***** MATERIAL PROVIDED *****
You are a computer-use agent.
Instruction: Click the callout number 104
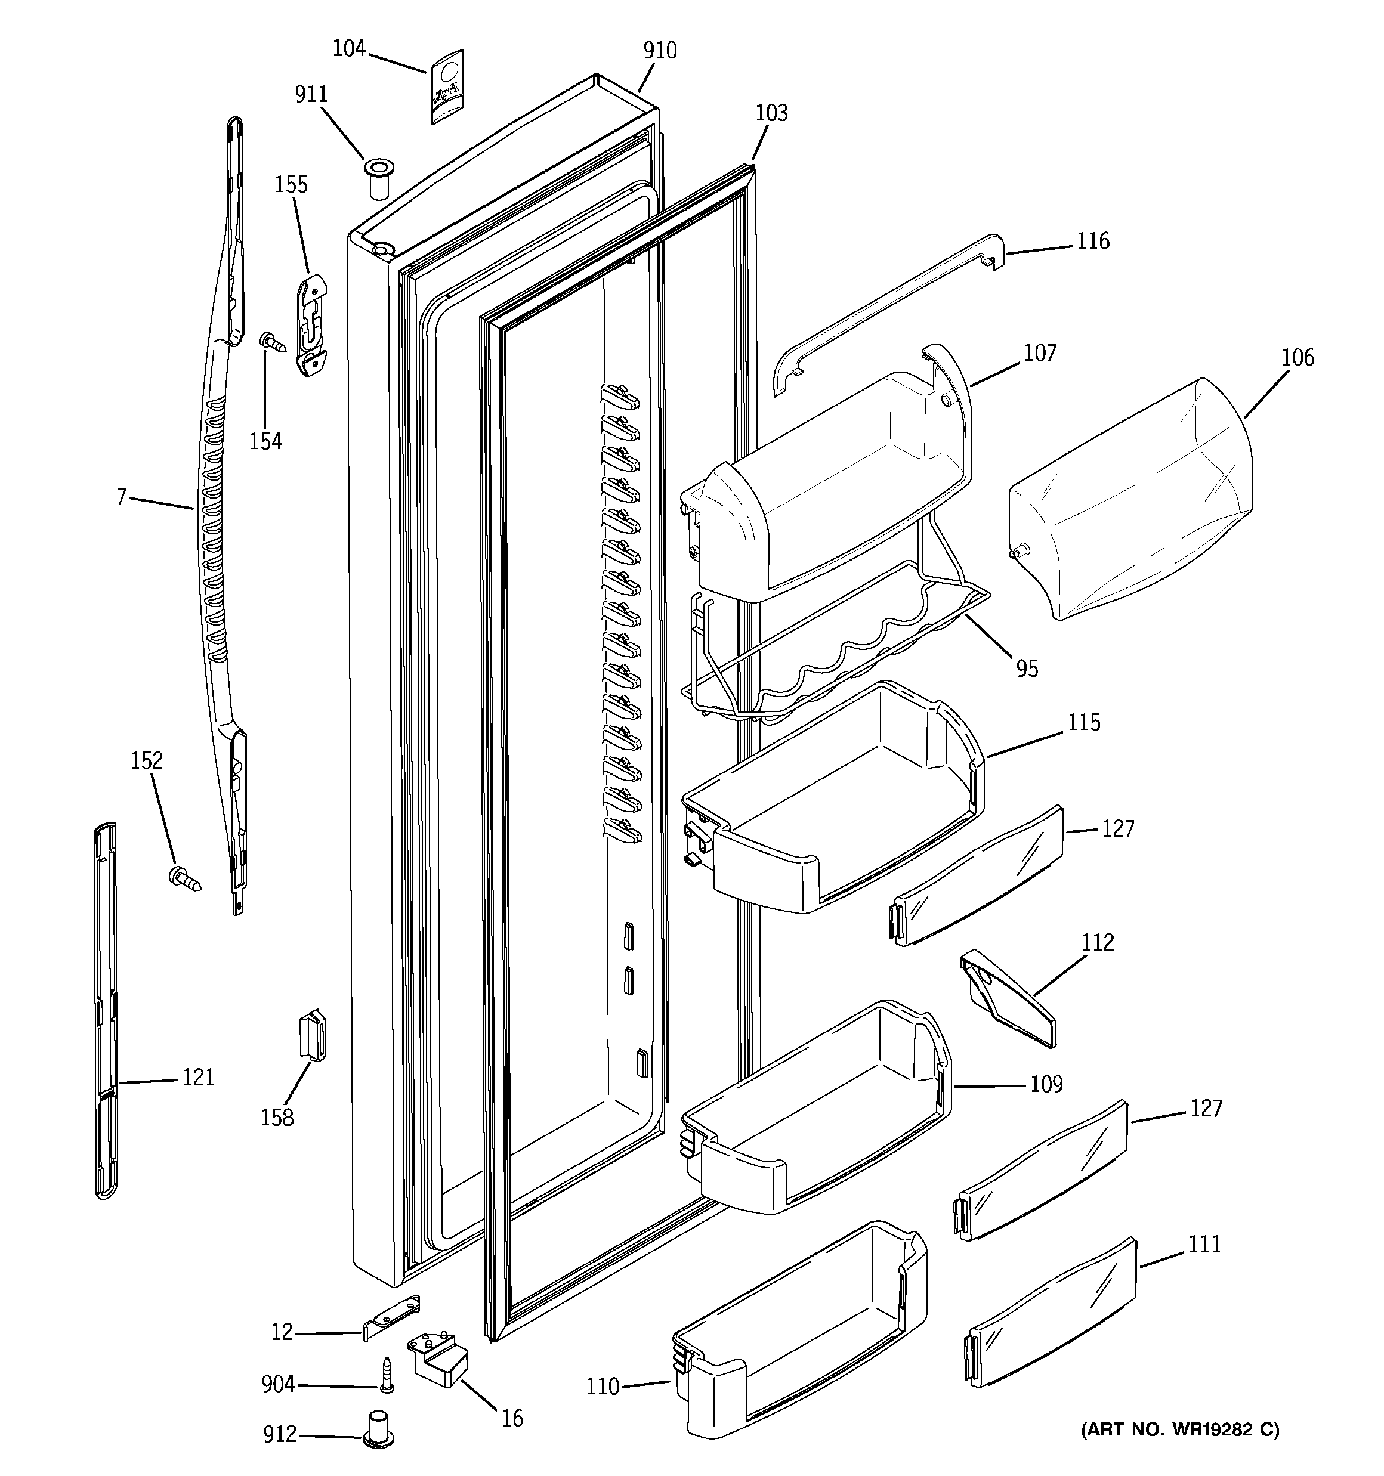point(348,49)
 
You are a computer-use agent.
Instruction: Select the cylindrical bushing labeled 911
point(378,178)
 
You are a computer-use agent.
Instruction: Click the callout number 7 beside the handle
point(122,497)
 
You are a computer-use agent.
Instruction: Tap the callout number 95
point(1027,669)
*****
DIRECTION:
Can you render every line of the items above as a JSON list of strings, one string per line, with blank lines dropped and the pictures left out?

ANSWER FOR THE TASK:
[
  "You are a computer-use agent.",
  "Instruction: Click the callout number 104",
  "point(348,49)",
  "You are a computer-use agent.",
  "Instruction: Select the cylindrical bushing labeled 911",
  "point(378,178)",
  "You are a computer-use agent.",
  "Instruction: Click the callout number 7 beside the handle",
  "point(122,497)",
  "You are a computer-use agent.",
  "Instruction: Tap the callout number 95",
  "point(1027,669)"
]